Sunday, August 10, 2008

This is the last song

Today is the beginning of a sad season: real adulthood.

It mustn't be this way though. I have had the summer of my life, here at Philmont. And although so many of my friends are leaving, it is important to remember that it has been amazing, and nothing will change that.

In two days I will pick up my 20th crew. It may not be a huge number or matter much, but I have had impact on many lives, roughly 200 people. Then again, they have had impact on me too.

So, as I collect the memories of a place that I love dearly, I too will look forward.

To what? I am still unsure. But, till that really
happens, I can still enjoy the challenge that an unknown future may bring.

iwtgbtp

Thursday, April 24, 2008

Dream Catch Me

Yesterday, I realized I am gradating. Today, I think I am never going to leave this place. Tomorrow, I will be gone.

When I think of what University has meant to me, I can recall the sleepless nights, the parties with friends, and of course the satisfaction of a job well done. Yet, it was about growth and challenge, both self-resilience and collaboration. I am proud of where I have come, and I know where ever I go, I am internally equipped to kick some ass. This is not arrogant, its confidence.
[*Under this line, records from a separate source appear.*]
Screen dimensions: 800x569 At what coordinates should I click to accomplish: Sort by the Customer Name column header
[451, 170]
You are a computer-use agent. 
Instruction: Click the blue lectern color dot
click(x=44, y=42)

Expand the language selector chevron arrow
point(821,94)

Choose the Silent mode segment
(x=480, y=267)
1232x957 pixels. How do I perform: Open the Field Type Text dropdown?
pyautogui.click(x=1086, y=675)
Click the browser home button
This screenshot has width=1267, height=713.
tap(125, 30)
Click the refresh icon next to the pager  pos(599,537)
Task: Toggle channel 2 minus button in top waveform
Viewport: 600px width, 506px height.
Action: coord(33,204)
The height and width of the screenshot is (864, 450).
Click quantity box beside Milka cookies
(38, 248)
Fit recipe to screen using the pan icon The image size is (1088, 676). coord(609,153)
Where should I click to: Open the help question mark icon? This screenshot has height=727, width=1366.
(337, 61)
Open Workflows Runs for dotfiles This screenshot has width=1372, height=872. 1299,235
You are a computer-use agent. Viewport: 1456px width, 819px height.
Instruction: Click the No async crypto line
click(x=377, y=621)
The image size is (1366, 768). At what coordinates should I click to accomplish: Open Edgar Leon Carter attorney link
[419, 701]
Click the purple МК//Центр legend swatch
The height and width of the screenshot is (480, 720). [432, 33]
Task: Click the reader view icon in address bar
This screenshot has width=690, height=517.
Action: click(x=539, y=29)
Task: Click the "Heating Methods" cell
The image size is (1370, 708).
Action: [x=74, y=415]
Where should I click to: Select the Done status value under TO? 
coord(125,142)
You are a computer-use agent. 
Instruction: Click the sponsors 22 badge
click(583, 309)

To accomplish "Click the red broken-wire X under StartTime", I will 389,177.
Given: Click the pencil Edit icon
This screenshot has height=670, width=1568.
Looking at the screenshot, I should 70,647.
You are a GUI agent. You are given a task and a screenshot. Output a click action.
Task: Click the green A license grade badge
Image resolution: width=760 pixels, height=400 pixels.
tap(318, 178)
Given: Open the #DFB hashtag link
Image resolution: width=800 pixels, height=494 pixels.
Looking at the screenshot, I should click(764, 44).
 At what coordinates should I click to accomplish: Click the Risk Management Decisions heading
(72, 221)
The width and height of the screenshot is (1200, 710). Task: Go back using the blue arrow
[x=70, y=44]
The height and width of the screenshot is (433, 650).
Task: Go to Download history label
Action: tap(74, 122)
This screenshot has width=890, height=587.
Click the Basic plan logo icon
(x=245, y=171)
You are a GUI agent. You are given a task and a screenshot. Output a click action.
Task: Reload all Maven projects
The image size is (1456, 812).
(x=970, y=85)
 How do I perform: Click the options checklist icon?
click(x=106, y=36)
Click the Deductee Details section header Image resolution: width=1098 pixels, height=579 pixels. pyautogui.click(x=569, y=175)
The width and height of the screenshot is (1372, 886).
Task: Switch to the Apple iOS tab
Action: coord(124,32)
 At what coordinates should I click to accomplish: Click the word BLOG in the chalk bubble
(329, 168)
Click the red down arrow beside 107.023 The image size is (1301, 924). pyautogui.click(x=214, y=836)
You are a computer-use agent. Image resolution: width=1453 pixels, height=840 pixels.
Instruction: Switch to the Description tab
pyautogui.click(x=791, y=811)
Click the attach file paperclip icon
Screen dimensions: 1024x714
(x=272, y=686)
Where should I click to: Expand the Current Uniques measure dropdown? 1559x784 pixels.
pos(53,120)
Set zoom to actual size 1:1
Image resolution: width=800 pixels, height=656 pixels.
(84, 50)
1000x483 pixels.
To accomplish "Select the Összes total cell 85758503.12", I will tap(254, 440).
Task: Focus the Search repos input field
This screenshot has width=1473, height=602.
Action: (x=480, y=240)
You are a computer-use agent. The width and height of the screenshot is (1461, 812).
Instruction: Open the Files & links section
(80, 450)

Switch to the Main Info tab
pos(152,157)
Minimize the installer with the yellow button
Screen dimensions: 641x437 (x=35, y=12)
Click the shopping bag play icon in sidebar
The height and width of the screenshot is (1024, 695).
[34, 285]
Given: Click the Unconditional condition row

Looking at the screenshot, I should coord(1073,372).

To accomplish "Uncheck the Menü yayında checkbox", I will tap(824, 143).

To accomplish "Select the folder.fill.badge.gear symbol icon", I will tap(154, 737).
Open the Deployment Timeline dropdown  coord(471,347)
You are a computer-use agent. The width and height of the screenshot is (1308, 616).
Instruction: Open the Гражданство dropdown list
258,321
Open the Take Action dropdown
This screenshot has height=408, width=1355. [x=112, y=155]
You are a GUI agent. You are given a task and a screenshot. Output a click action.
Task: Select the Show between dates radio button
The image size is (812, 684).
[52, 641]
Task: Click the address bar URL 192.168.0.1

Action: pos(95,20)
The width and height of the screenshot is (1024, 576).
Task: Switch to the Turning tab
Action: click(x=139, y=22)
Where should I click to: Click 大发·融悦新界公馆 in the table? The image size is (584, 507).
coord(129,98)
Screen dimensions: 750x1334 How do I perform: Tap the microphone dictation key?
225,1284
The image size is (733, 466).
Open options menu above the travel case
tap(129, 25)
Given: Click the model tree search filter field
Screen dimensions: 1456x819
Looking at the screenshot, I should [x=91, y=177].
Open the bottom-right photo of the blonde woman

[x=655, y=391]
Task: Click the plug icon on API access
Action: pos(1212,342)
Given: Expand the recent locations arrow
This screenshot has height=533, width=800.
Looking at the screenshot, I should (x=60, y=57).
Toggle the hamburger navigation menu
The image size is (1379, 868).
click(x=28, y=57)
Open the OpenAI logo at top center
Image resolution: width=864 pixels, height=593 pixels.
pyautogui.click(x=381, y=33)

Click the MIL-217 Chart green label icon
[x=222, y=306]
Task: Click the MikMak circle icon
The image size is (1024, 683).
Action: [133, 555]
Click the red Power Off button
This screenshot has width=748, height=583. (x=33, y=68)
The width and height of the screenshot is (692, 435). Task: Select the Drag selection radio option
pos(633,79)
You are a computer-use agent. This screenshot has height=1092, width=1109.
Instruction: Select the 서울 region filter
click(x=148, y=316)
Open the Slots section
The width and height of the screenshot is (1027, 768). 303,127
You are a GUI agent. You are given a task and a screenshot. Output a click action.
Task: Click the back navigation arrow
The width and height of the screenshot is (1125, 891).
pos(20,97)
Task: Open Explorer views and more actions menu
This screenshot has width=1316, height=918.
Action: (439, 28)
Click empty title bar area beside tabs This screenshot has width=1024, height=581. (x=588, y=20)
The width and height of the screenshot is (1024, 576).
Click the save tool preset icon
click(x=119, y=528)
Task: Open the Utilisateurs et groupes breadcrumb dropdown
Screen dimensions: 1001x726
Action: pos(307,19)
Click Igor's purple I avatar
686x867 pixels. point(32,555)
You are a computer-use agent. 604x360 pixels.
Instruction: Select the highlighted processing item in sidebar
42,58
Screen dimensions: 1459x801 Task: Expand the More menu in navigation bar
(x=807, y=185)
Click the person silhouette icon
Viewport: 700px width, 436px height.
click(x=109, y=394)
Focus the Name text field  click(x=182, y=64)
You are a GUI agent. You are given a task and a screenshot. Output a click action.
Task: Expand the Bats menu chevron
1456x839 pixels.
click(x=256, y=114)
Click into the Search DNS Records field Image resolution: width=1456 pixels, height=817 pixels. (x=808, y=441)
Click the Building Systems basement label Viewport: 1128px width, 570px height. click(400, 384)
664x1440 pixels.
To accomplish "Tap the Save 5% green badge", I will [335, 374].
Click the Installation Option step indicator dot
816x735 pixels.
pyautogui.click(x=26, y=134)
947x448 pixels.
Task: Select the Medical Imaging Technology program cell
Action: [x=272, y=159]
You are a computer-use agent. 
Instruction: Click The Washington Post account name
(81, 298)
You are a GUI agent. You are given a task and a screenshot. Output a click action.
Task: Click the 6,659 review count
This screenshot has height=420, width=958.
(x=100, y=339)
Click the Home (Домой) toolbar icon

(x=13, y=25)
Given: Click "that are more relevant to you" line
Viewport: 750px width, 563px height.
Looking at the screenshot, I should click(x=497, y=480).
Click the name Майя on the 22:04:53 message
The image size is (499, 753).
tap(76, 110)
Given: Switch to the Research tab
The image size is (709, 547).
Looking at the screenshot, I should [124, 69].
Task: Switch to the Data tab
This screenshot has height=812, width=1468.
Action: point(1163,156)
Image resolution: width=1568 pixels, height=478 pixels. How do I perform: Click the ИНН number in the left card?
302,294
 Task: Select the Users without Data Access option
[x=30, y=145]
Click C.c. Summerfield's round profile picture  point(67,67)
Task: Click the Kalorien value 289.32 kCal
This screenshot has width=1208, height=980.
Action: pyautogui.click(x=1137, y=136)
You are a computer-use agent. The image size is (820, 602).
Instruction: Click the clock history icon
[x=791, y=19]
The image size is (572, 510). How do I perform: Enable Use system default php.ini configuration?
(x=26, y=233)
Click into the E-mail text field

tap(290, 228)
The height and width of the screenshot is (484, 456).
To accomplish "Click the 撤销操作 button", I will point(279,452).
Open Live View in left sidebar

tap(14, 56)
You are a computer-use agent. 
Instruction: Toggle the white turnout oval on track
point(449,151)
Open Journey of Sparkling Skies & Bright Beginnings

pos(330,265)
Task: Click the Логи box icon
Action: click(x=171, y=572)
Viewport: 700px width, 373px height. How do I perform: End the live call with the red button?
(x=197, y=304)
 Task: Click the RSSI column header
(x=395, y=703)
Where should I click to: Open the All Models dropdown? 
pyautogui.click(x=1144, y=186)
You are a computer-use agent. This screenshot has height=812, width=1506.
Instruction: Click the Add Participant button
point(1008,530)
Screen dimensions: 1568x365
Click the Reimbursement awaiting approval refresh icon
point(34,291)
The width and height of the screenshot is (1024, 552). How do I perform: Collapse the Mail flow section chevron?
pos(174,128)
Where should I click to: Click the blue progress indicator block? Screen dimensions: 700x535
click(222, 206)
I may not know where I am going next after Philmont, but I know not to worry.

I will miss this 'place', this 'time', but yet don't know if I will ever recover from it. For there is pain in college too. Work is never easy and for me, never complete.

My only solace is in the music I put on my head, and regretfully the greatest joys will only come from within my heart.

This is a time for celebration, not remorse.

-I want to go back to Philmont
Where the old Rayado Flows
Where the rain comes a seep'n
in the tent where your a sleep'n
and the water says 'Hello'

I want to hike some more,
the canyon floor,
from scribbles to old camp...

With my back pack a squeek'n
my back sweat a reak'n
and my legs begin to cramp:

OOOOOOOOOOOOOOOOOOOOOOOOOOO

I want hike again
with such great men
who made those famous treks
From beaubian to porky
and cito to Car-Max.

Saturday, April 5, 2008

to fear

I fear change.

Maybe its my make up
or
human nature.

Either way, I must be willing to embrace what comes at me. The challenges should inspire performance, the tribulations: humility, and the accolades: gratitude.

Once again I applied to a firm in Jackson, Wyoming. I am in fear; I don't want to move out of Detroit.

Is this fear, or do I really to live here, in my comfortable life. Friends, some family, and essentially my whole life, and especialy the last five years.

I have become connected here. I have worked else where, traveled abroad, but I still wish to come home.

Why?

The familiarity. The inability to detach.
or is it none of these.

Maybe what I have is that great.

Either way- I recognize this, I know that I don't want change, but growth comes from challenge, which usually stems or becomes change.

Do I want to grow?

Yes.

Friday, February 15, 2008

For what ever yesterday holds

If you asked me 10 years ago, what I thought I would be doing now- well it would not be this. At 13, in the 7th grade, I did not know what design studio was, let alone fathom being up past 11:00 doing homework [its 3:30 am]. Yet, here I am, and I will say- 4 years ago I knew exactly what I would be doing now: slaving over architecture that will never be built, hoping for a grade that I can be proud of, and lastly, writing a thesis.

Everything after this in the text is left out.